## Problem requirements
Render each line of the listing below as a JSON list of strings, one string per line, with blank lines omitted.

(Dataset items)
>>>
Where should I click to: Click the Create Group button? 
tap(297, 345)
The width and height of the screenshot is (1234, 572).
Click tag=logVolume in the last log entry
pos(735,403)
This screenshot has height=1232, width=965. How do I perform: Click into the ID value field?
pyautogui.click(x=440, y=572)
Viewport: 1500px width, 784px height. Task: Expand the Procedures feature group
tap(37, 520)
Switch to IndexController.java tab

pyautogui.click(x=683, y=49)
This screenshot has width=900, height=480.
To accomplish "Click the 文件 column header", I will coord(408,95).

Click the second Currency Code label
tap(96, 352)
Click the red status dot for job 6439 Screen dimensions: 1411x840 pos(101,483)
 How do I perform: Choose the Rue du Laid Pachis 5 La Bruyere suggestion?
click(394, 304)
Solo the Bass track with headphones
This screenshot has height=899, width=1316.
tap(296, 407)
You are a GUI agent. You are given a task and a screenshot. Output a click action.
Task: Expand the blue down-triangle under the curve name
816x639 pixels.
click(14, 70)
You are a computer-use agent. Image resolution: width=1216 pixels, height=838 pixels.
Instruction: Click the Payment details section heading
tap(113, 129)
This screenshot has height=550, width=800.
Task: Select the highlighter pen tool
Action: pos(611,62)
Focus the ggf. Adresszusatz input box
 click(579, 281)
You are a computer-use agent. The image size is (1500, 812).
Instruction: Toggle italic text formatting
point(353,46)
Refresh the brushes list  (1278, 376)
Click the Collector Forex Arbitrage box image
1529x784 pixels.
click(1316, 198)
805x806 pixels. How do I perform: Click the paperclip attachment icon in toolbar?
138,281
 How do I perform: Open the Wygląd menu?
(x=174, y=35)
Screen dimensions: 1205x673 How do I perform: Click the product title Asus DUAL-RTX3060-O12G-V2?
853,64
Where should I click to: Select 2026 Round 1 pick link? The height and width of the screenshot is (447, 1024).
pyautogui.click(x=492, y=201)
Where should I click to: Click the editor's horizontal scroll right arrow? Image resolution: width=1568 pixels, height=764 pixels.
<<<
## Finished exercise
[
  "Where should I click to: Click the Create Group button? ",
  "tap(297, 345)",
  "The width and height of the screenshot is (1234, 572).",
  "Click tag=logVolume in the last log entry",
  "pos(735,403)",
  "This screenshot has height=1232, width=965. How do I perform: Click into the ID value field?",
  "pyautogui.click(x=440, y=572)",
  "Viewport: 1500px width, 784px height. Task: Expand the Procedures feature group",
  "tap(37, 520)",
  "Switch to IndexController.java tab",
  "pyautogui.click(x=683, y=49)",
  "This screenshot has width=900, height=480.",
  "To accomplish \"Click the 文件 column header\", I will coord(408,95).",
  "Click the second Currency Code label",
  "tap(96, 352)",
  "Click the red status dot for job 6439 Screen dimensions: 1411x840 pos(101,483)",
  " How do I perform: Choose the Rue du Laid Pachis 5 La Bruyere suggestion?",
  "click(394, 304)",
  "Solo the Bass track with headphones",
  "This screenshot has height=899, width=1316.",
  "tap(296, 407)",
  "You are a GUI agent. You are given a task and a screenshot. Output a click action.",
  "Task: Expand the blue down-triangle under the curve name",
  "816x639 pixels.",
  "click(14, 70)",
  "You are a computer-use agent. Image resolution: width=1216 pixels, height=838 pixels.",
  "Instruction: Click the Payment details section heading",
  "tap(113, 129)",
  "This screenshot has height=550, width=800.",
  "Task: Select the highlighter pen tool",
  "Action: pos(611,62)",
  "Focus the ggf. Adresszusatz input box",
  " click(579, 281)",
  "You are a computer-use agent. The image size is (1500, 812).",
  "Instruction: Toggle italic text formatting",
  "point(353,46)",
  "Refresh the brushes list  (1278, 376)",
  "Click the Collector Forex Arbitrage box image",
  "1529x784 pixels.",
  "click(1316, 198)",
  "805x806 pixels. How do I perform: Click the paperclip attachment icon in toolbar?",
  "138,281",
  " How do I perform: Open the Wygląd menu?",
  "(x=174, y=35)",
  "Screen dimensions: 1205x673 How do I perform: Click the product title Asus DUAL-RTX3060-O12G-V2?",
  "853,64",
  "Where should I click to: Select 2026 Round 1 pick link? The height and width of the screenshot is (447, 1024).",
  "pyautogui.click(x=492, y=201)",
  "Where should I click to: Click the editor's horizontal scroll right arrow? Image resolution: width=1568 pixels, height=764 pixels."
]